Saved data entries:
::::

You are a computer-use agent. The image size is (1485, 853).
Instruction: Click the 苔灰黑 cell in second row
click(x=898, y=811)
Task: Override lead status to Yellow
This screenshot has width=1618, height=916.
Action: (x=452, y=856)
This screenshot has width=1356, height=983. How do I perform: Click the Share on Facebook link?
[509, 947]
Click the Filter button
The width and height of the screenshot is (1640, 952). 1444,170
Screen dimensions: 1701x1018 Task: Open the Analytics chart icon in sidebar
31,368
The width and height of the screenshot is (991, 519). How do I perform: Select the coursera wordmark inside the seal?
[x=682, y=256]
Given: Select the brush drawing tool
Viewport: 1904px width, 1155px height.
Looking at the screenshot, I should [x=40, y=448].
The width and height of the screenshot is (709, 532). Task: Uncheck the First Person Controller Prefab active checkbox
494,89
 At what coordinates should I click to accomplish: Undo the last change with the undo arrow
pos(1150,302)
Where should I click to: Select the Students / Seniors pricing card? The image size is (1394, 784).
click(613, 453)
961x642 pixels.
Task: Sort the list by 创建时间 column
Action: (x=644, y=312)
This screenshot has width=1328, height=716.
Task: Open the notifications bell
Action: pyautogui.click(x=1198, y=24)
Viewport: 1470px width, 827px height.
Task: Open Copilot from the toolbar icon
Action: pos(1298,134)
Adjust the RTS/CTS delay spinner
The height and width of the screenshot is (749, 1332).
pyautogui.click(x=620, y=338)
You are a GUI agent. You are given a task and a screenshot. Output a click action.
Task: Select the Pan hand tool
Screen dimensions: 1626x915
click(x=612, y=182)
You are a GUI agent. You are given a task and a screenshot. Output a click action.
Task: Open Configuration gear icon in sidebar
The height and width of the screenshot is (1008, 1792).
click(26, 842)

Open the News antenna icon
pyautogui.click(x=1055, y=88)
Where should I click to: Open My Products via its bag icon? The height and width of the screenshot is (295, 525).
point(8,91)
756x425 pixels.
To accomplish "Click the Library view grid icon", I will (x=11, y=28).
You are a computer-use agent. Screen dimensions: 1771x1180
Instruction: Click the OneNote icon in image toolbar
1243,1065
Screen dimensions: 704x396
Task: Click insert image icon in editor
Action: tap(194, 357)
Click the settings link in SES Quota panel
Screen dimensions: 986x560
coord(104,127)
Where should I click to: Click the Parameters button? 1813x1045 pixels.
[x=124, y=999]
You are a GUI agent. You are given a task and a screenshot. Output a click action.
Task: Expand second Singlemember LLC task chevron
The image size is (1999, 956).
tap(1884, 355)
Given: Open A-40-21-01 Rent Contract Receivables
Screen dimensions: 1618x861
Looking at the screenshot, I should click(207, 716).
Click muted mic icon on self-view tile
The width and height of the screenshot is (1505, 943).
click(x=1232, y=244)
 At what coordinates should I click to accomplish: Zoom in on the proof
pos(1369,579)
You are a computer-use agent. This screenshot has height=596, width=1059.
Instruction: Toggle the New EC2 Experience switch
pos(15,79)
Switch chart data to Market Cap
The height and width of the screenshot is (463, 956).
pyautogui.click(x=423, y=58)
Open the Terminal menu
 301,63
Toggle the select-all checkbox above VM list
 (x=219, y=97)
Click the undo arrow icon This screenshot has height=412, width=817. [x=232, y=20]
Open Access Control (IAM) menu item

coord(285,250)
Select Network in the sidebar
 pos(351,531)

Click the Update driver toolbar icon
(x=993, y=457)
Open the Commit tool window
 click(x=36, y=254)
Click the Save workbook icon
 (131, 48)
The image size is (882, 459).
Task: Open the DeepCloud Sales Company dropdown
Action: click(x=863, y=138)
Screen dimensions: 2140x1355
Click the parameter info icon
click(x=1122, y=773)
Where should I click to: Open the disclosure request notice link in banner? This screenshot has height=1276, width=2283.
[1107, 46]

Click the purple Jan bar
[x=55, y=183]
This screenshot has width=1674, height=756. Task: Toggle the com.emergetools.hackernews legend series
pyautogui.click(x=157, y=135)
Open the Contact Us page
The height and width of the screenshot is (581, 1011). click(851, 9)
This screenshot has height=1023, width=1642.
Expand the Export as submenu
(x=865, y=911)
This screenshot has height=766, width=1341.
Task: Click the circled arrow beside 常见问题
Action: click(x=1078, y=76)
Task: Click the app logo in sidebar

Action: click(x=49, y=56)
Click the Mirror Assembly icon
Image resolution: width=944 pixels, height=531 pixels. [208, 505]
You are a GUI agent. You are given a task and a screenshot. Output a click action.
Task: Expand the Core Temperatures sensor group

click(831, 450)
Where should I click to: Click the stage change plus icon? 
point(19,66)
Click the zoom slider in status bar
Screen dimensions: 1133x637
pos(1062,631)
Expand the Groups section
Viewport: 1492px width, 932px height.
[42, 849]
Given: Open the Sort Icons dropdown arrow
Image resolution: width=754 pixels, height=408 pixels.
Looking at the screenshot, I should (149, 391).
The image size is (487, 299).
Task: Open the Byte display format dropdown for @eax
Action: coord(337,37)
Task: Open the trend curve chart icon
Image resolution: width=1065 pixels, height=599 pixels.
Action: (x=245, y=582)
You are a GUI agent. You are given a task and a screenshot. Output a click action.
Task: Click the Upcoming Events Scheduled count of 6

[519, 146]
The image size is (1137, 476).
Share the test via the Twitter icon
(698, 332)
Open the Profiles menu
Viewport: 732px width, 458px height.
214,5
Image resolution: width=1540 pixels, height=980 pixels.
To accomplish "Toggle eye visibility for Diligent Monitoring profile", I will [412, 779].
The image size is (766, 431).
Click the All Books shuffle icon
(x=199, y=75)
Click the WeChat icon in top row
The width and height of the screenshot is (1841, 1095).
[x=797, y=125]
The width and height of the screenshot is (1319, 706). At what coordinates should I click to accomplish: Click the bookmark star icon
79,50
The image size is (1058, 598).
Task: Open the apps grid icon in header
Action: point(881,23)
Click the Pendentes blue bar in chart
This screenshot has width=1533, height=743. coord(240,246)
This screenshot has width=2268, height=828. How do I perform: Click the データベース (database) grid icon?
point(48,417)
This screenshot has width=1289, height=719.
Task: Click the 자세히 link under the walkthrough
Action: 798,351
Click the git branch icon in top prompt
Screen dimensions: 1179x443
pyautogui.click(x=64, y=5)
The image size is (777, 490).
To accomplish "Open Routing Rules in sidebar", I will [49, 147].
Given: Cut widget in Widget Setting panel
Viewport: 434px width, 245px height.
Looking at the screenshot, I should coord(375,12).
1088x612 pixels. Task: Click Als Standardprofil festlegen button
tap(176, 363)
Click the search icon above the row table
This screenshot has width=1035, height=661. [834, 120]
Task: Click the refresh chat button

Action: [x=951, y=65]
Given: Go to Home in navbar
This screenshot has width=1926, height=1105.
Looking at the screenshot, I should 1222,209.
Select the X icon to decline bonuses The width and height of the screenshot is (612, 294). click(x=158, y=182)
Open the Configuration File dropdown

::::

Action item:
All records shown above are to be repeated exactly.

Response box:
You are a computer-use agent. The image size is (1485, 853).
Instruction: Click the 苔灰黑 cell in second row
click(x=898, y=811)
Task: Override lead status to Yellow
This screenshot has width=1618, height=916.
Action: (x=452, y=856)
This screenshot has width=1356, height=983. How do I perform: Click the Share on Facebook link?
[509, 947]
Click the Filter button
The width and height of the screenshot is (1640, 952). 1444,170
Screen dimensions: 1701x1018 Task: Open the Analytics chart icon in sidebar
31,368
The width and height of the screenshot is (991, 519). How do I perform: Select the coursera wordmark inside the seal?
[x=682, y=256]
Given: Select the brush drawing tool
Viewport: 1904px width, 1155px height.
Looking at the screenshot, I should [x=40, y=448].
The width and height of the screenshot is (709, 532). Task: Uncheck the First Person Controller Prefab active checkbox
494,89
 At what coordinates should I click to accomplish: Undo the last change with the undo arrow
pos(1150,302)
Where should I click to: Select the Students / Seniors pricing card? The image size is (1394, 784).
click(613, 453)
961x642 pixels.
Task: Sort the list by 创建时间 column
Action: (x=644, y=312)
This screenshot has width=1328, height=716.
Task: Open the notifications bell
Action: pyautogui.click(x=1198, y=24)
Viewport: 1470px width, 827px height.
Task: Open Copilot from the toolbar icon
Action: pos(1298,134)
Adjust the RTS/CTS delay spinner
The height and width of the screenshot is (749, 1332).
pyautogui.click(x=620, y=338)
You are a GUI agent. You are given a task and a screenshot. Output a click action.
Task: Select the Pan hand tool
Screen dimensions: 1626x915
click(x=612, y=182)
You are a GUI agent. You are given a task and a screenshot. Output a click action.
Task: Open Configuration gear icon in sidebar
The height and width of the screenshot is (1008, 1792).
click(26, 842)

Open the News antenna icon
pyautogui.click(x=1055, y=88)
Where should I click to: Open My Products via its bag icon? The height and width of the screenshot is (295, 525).
point(8,91)
756x425 pixels.
To accomplish "Click the Library view grid icon", I will (x=11, y=28).
You are a computer-use agent. Screen dimensions: 1771x1180
Instruction: Click the OneNote icon in image toolbar
1243,1065
Screen dimensions: 704x396
Task: Click insert image icon in editor
Action: tap(194, 357)
Click the settings link in SES Quota panel
Screen dimensions: 986x560
coord(104,127)
Where should I click to: Click the Parameters button? 1813x1045 pixels.
[x=124, y=999]
You are a GUI agent. You are given a task and a screenshot. Output a click action.
Task: Expand second Singlemember LLC task chevron
The image size is (1999, 956).
tap(1884, 355)
Given: Open A-40-21-01 Rent Contract Receivables
Screen dimensions: 1618x861
Looking at the screenshot, I should click(207, 716).
Click muted mic icon on self-view tile
The width and height of the screenshot is (1505, 943).
click(x=1232, y=244)
 At what coordinates should I click to accomplish: Zoom in on the proof
pos(1369,579)
You are a computer-use agent. This screenshot has height=596, width=1059.
Instruction: Toggle the New EC2 Experience switch
pos(15,79)
Switch chart data to Market Cap
The height and width of the screenshot is (463, 956).
pyautogui.click(x=423, y=58)
Open the Terminal menu
 301,63
Toggle the select-all checkbox above VM list
 (x=219, y=97)
Click the undo arrow icon This screenshot has height=412, width=817. [x=232, y=20]
Open Access Control (IAM) menu item

coord(285,250)
Select Network in the sidebar
 pos(351,531)

Click the Update driver toolbar icon
(x=993, y=457)
Open the Commit tool window
 click(x=36, y=254)
Click the Save workbook icon
 (131, 48)
The image size is (882, 459).
Task: Open the DeepCloud Sales Company dropdown
Action: click(x=863, y=138)
Screen dimensions: 2140x1355
Click the parameter info icon
click(x=1122, y=773)
Where should I click to: Open the disclosure request notice link in banner? This screenshot has height=1276, width=2283.
[1107, 46]

Click the purple Jan bar
[x=55, y=183]
This screenshot has width=1674, height=756. Task: Toggle the com.emergetools.hackernews legend series
pyautogui.click(x=157, y=135)
Open the Contact Us page
The height and width of the screenshot is (581, 1011). click(851, 9)
This screenshot has height=1023, width=1642.
Expand the Export as submenu
(x=865, y=911)
This screenshot has height=766, width=1341.
Task: Click the circled arrow beside 常见问题
Action: click(x=1078, y=76)
Task: Click the app logo in sidebar

Action: click(x=49, y=56)
Click the Mirror Assembly icon
Image resolution: width=944 pixels, height=531 pixels. [208, 505]
You are a GUI agent. You are given a task and a screenshot. Output a click action.
Task: Expand the Core Temperatures sensor group

click(831, 450)
Where should I click to: Click the stage change plus icon? 
point(19,66)
Click the zoom slider in status bar
Screen dimensions: 1133x637
pos(1062,631)
Expand the Groups section
Viewport: 1492px width, 932px height.
[42, 849]
Given: Open the Sort Icons dropdown arrow
Image resolution: width=754 pixels, height=408 pixels.
Looking at the screenshot, I should (149, 391).
The image size is (487, 299).
Task: Open the Byte display format dropdown for @eax
Action: coord(337,37)
Task: Open the trend curve chart icon
Image resolution: width=1065 pixels, height=599 pixels.
Action: (x=245, y=582)
You are a GUI agent. You are given a task and a screenshot. Output a click action.
Task: Click the Upcoming Events Scheduled count of 6

[519, 146]
The image size is (1137, 476).
Share the test via the Twitter icon
(698, 332)
Open the Profiles menu
Viewport: 732px width, 458px height.
214,5
Image resolution: width=1540 pixels, height=980 pixels.
To accomplish "Toggle eye visibility for Diligent Monitoring profile", I will [412, 779].
The image size is (766, 431).
Click the All Books shuffle icon
(x=199, y=75)
Click the WeChat icon in top row
The width and height of the screenshot is (1841, 1095).
[x=797, y=125]
The width and height of the screenshot is (1319, 706). At what coordinates should I click to accomplish: Click the bookmark star icon
79,50
The image size is (1058, 598).
Task: Open the apps grid icon in header
Action: point(881,23)
Click the Pendentes blue bar in chart
This screenshot has width=1533, height=743. coord(240,246)
This screenshot has width=2268, height=828. How do I perform: Click the データベース (database) grid icon?
point(48,417)
This screenshot has width=1289, height=719.
Task: Click the 자세히 link under the walkthrough
Action: 798,351
Click the git branch icon in top prompt
Screen dimensions: 1179x443
pyautogui.click(x=64, y=5)
The image size is (777, 490).
To accomplish "Open Routing Rules in sidebar", I will [49, 147].
Given: Cut widget in Widget Setting panel
Viewport: 434px width, 245px height.
Looking at the screenshot, I should coord(375,12).
1088x612 pixels. Task: Click Als Standardprofil festlegen button
tap(176, 363)
Click the search icon above the row table
This screenshot has width=1035, height=661. [834, 120]
Task: Click the refresh chat button

Action: [x=951, y=65]
Given: Go to Home in navbar
This screenshot has width=1926, height=1105.
Looking at the screenshot, I should 1222,209.
Select the X icon to decline bonuses The width and height of the screenshot is (612, 294). click(x=158, y=182)
Open the Configuration File dropdown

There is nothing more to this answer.